DO THIS:
In the items below, swap every "Instruction" for "Directive" and give all of them back with nothing else changed.

>> Start THE INPUT

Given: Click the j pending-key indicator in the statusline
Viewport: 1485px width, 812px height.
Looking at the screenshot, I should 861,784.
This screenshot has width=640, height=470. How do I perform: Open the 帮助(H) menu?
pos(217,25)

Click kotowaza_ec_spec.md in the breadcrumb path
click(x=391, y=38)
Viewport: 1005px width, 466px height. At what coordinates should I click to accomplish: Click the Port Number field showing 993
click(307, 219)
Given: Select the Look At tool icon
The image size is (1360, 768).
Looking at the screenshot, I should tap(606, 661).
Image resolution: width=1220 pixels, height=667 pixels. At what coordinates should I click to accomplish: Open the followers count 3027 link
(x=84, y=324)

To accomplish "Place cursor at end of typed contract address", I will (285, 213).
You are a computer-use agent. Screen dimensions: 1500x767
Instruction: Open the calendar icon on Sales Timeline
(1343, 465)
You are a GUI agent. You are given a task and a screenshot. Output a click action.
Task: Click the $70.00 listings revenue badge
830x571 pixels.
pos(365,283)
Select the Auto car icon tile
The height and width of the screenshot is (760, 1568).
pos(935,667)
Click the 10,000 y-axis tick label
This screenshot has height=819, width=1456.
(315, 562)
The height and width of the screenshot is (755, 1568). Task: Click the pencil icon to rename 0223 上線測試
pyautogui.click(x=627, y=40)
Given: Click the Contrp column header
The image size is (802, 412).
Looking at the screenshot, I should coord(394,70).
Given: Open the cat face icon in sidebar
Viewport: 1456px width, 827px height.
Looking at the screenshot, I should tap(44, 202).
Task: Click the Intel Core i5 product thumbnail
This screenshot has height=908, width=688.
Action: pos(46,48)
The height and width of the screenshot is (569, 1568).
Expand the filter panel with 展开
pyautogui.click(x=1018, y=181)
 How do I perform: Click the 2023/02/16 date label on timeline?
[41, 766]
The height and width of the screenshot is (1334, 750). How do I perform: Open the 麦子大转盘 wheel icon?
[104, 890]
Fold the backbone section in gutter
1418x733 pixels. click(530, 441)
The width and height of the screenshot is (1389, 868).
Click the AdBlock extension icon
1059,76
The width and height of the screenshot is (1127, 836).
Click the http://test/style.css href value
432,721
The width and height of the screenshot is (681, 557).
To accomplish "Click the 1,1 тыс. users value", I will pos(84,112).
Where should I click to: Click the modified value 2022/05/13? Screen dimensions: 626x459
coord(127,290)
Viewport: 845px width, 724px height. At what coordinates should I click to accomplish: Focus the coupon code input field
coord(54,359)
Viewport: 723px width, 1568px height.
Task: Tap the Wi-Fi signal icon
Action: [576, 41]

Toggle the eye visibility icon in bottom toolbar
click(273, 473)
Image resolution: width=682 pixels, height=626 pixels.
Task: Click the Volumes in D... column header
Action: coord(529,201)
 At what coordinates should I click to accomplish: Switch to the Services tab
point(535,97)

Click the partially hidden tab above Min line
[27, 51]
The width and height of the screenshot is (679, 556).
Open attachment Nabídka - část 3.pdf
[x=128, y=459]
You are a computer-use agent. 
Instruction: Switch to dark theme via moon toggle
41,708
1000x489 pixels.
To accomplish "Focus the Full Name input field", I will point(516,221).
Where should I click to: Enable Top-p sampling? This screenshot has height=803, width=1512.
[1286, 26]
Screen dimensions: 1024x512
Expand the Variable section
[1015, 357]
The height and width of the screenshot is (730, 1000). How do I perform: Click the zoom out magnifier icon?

>> End THE INPUT

FINAL RESULT:
Given: Click the j pending-key indicator in the statusline
Viewport: 1485px width, 812px height.
Looking at the screenshot, I should 861,784.
This screenshot has width=640, height=470. How do I perform: Open the 帮助(H) menu?
pos(217,25)

Click kotowaza_ec_spec.md in the breadcrumb path
click(x=391, y=38)
Viewport: 1005px width, 466px height. At what coordinates should I click to accomplish: Click the Port Number field showing 993
click(307, 219)
Given: Select the Look At tool icon
The image size is (1360, 768).
Looking at the screenshot, I should tap(606, 661).
Image resolution: width=1220 pixels, height=667 pixels. At what coordinates should I click to accomplish: Open the followers count 3027 link
(x=84, y=324)

To accomplish "Place cursor at end of typed contract address", I will (285, 213).
You are a computer-use agent. Screen dimensions: 1500x767
Directive: Open the calendar icon on Sales Timeline
(1343, 465)
You are a GUI agent. You are given a task and a screenshot. Output a click action.
Task: Click the $70.00 listings revenue badge
830x571 pixels.
pos(365,283)
Select the Auto car icon tile
The height and width of the screenshot is (760, 1568).
pos(935,667)
Click the 10,000 y-axis tick label
This screenshot has height=819, width=1456.
(315, 562)
The height and width of the screenshot is (755, 1568). Task: Click the pencil icon to rename 0223 上線測試
pyautogui.click(x=627, y=40)
Given: Click the Contrp column header
The image size is (802, 412).
Looking at the screenshot, I should coord(394,70).
Given: Open the cat face icon in sidebar
Viewport: 1456px width, 827px height.
Looking at the screenshot, I should tap(44, 202).
Task: Click the Intel Core i5 product thumbnail
This screenshot has height=908, width=688.
Action: pos(46,48)
The height and width of the screenshot is (569, 1568).
Expand the filter panel with 展开
pyautogui.click(x=1018, y=181)
 How do I perform: Click the 2023/02/16 date label on timeline?
[41, 766]
The height and width of the screenshot is (1334, 750). How do I perform: Open the 麦子大转盘 wheel icon?
[104, 890]
Fold the backbone section in gutter
1418x733 pixels. click(530, 441)
The width and height of the screenshot is (1389, 868).
Click the AdBlock extension icon
1059,76
The width and height of the screenshot is (1127, 836).
Click the http://test/style.css href value
432,721
The width and height of the screenshot is (681, 557).
To accomplish "Click the 1,1 тыс. users value", I will pos(84,112).
Where should I click to: Click the modified value 2022/05/13? Screen dimensions: 626x459
coord(127,290)
Viewport: 845px width, 724px height. At what coordinates should I click to accomplish: Focus the coupon code input field
coord(54,359)
Viewport: 723px width, 1568px height.
Task: Tap the Wi-Fi signal icon
Action: [576, 41]

Toggle the eye visibility icon in bottom toolbar
click(273, 473)
Image resolution: width=682 pixels, height=626 pixels.
Task: Click the Volumes in D... column header
Action: coord(529,201)
 At what coordinates should I click to accomplish: Switch to the Services tab
point(535,97)

Click the partially hidden tab above Min line
[27, 51]
The width and height of the screenshot is (679, 556).
Open attachment Nabídka - část 3.pdf
[x=128, y=459]
You are a computer-use agent. 
Directive: Switch to dark theme via moon toggle
41,708
1000x489 pixels.
To accomplish "Focus the Full Name input field", I will point(516,221).
Where should I click to: Enable Top-p sampling? This screenshot has height=803, width=1512.
[1286, 26]
Screen dimensions: 1024x512
Expand the Variable section
[1015, 357]
The height and width of the screenshot is (730, 1000). How do I perform: Click the zoom out magnifier icon?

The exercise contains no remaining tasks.